17

Pour le profane, l’exploration d’un système stellaire et la recherche de planètes habitables peuvent paraître une tâche passionnante, ou du moins intéressante. Pour le pilote spatial, il n’est rien de plus ennuyeux.

Localiser une étoile, cette gigantesque masse d’hydrogène se transformant en hélium, est presque trop facile. Même dans les ténèbres de la nébuleuse, ce n’est qu’une question de distance. Approchez à dix milliards de kilomètres et vous la verrez.

Pour une planète, cette petite masse de roc luisant d’une lumière d’emprunt, ce n’est pas la même chose. On peut traverser un système stellaire cent mille fois, sous tous les angles imaginables, sans jamais en apercevoir une, à moins d’un extraordinaire hasard.

Alors, on adopte un système ; on prend position dans l’espace, à une distance d’environ dix mille fois le diamètre de l’étoile en question. Les statistiques galactiques démontrent que seule une planète sur cinquante mille est plus éloignée de son soleil. De plus, une planète habitable n’est jamais plus éloignée de son soleil que de mille fois le diamètre de ce dernier.

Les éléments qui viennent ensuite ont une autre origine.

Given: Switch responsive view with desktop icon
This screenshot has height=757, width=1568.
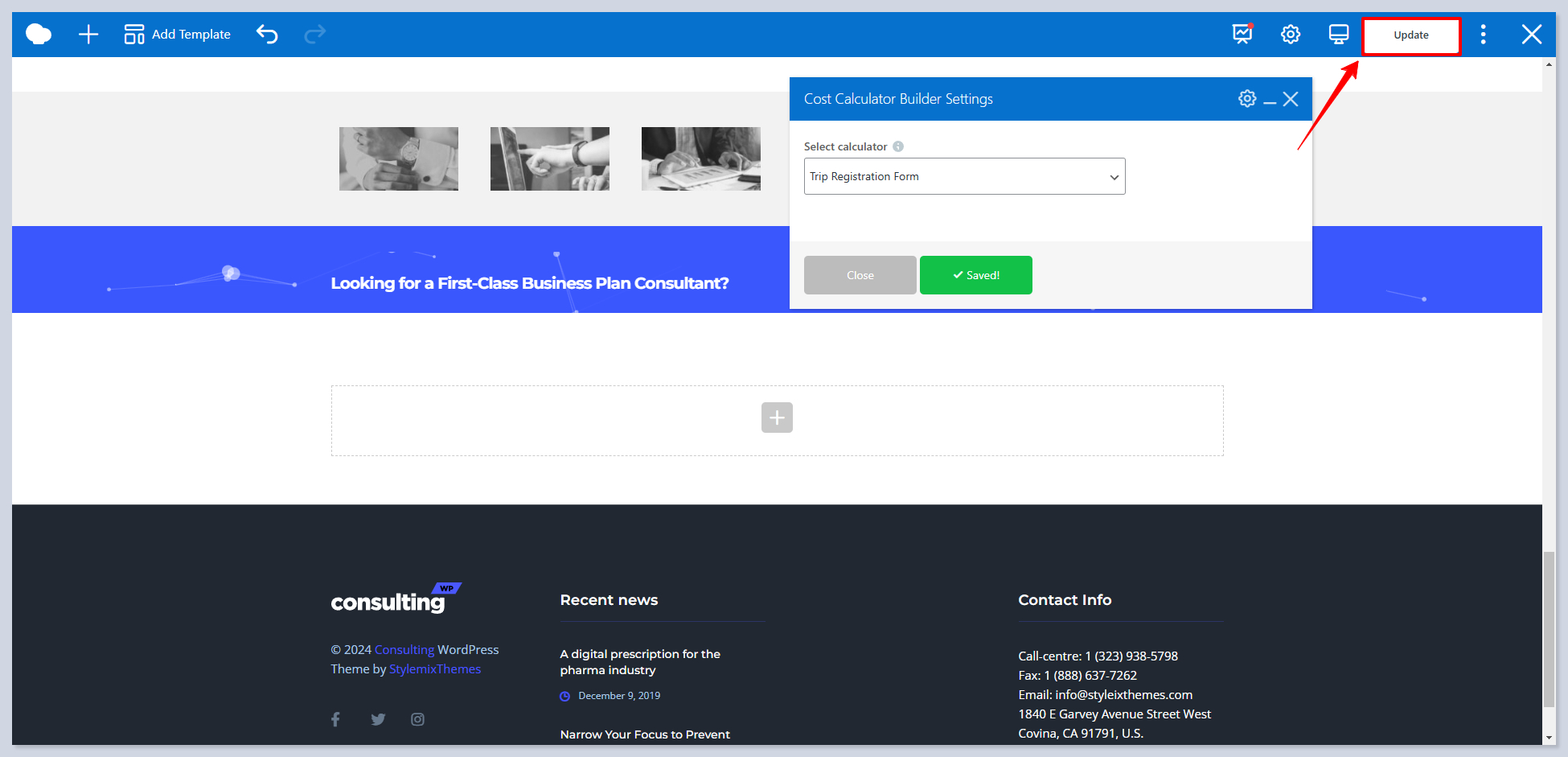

De la position que le vaisseau a prise dans l’espace, une éventuelle planète habitable se trouvera donc à moins de six degrés de l’étoile, soit 1/3600 de la voûte céleste. Ce champ peut être couvert avec des observations relativement peu nombreuses.

Le mouvement de la télé-caméra est réglé de façon à annuler le déplacement du vaisseau en orbite. Dans ces conditions, une longue pause révélera les astres voisins de l’étoile – à condition, bien entendu, de neutraliser le rayonnement de l’étoile elle-même, ce qui est facilement réalisable. A cause de leur mouvement propre, les planètes apparaîtront toutefois sur le film comme de petites traînées blanches.

Quand rien n’apparaît, reste la possibilité que les planètes soient cachées derrière leur soleil. On répète alors la manœuvre dans une autre position, généralement en se rapprochant de l’étoile.

C’est un processus profondément ennuyeux et, lorsqu’on l’a répété trois fois, pour trois étoiles différentes, d’un effet plutôt déprimant.

Le moral de Gillbret, par exemple, était au plus bas. Il se passait parfois des heures sans qu’il prononçât le mot « amusant ».

Ils se préparaient à gagner la quatrième étoile sur la liste de l’Autarque.

— Au moins, dit Biron, nous arrivons chaque fois à une étoile. Cela prouve que les chiffres de Jonti sont exacts.

— Selon les statistiques, une étoile sur trois possède un système planétaire.

Biron étouffa un bâillement ; tous les enfants apprenaient cela en galactographie élémentaire.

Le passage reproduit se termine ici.